**What is needed:** Begin at the line containing "Screen dimensions: 305x543" in the entries below and end at the line containing "Open the @OnigiriEn_ handle link"; transcribe that range exactly and nothing outside it.

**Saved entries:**
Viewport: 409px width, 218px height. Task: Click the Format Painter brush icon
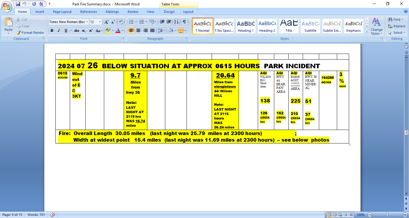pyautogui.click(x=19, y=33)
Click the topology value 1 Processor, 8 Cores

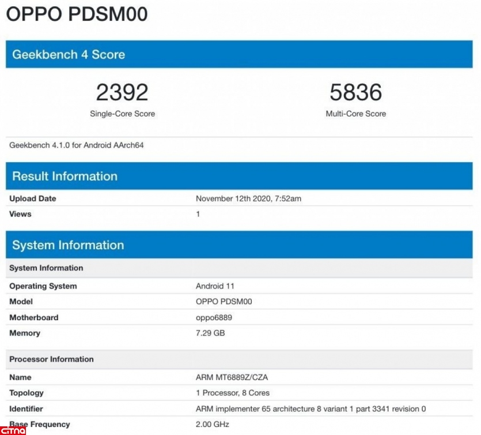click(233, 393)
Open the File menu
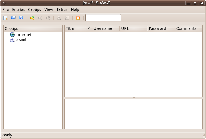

* * *

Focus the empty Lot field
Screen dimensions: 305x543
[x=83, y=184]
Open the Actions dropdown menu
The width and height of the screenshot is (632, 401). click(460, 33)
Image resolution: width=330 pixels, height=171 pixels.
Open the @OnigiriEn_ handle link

**Response:**
Screen dimensions: 305x543
[x=83, y=184]
Open the Actions dropdown menu
The width and height of the screenshot is (632, 401). click(460, 33)
Image resolution: width=330 pixels, height=171 pixels.
Open the @OnigiriEn_ handle link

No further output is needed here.